- PROBLEM DETAILS:
Search the records for the word "computer" and report each line that has it.

Stored data entries
↓↓↓

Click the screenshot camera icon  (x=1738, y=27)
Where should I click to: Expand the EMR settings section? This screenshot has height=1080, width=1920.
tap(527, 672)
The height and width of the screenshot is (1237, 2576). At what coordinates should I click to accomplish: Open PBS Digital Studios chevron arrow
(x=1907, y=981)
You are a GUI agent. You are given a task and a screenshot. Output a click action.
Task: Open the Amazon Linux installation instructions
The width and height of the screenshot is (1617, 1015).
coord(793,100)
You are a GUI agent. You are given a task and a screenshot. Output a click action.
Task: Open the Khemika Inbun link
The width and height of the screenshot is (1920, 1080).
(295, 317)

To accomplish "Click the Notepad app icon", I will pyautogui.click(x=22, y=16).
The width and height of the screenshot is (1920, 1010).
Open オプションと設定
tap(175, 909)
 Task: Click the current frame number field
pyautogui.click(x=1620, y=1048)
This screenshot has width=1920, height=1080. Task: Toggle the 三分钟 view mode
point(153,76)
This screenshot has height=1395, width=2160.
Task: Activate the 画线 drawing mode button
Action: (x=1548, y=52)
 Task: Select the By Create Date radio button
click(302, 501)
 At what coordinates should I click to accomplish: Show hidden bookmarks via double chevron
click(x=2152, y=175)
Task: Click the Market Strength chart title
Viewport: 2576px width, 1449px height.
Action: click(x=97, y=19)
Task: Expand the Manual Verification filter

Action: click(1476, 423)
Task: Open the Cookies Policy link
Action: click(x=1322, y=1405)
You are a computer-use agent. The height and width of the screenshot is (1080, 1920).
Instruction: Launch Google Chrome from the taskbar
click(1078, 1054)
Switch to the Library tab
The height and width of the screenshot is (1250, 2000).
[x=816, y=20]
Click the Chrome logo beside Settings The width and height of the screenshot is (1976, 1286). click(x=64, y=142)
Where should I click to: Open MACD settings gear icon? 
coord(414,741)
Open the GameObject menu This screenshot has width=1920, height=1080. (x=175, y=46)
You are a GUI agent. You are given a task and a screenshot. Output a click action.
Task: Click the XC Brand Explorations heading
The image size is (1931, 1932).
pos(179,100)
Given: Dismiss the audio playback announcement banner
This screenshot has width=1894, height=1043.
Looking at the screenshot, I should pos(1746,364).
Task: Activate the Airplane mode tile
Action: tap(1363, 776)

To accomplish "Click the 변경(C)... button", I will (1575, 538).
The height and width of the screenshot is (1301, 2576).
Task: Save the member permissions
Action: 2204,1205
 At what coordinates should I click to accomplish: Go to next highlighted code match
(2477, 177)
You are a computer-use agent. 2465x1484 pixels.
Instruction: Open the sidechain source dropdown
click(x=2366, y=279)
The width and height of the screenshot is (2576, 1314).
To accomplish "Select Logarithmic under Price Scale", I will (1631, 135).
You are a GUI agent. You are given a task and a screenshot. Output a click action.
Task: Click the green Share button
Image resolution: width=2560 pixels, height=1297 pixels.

↑↑↑

- TASK SOLUTION:
You are a computer-use agent. The height and width of the screenshot is (1080, 1920).
You are a computer-use agent. 2465x1484 pixels.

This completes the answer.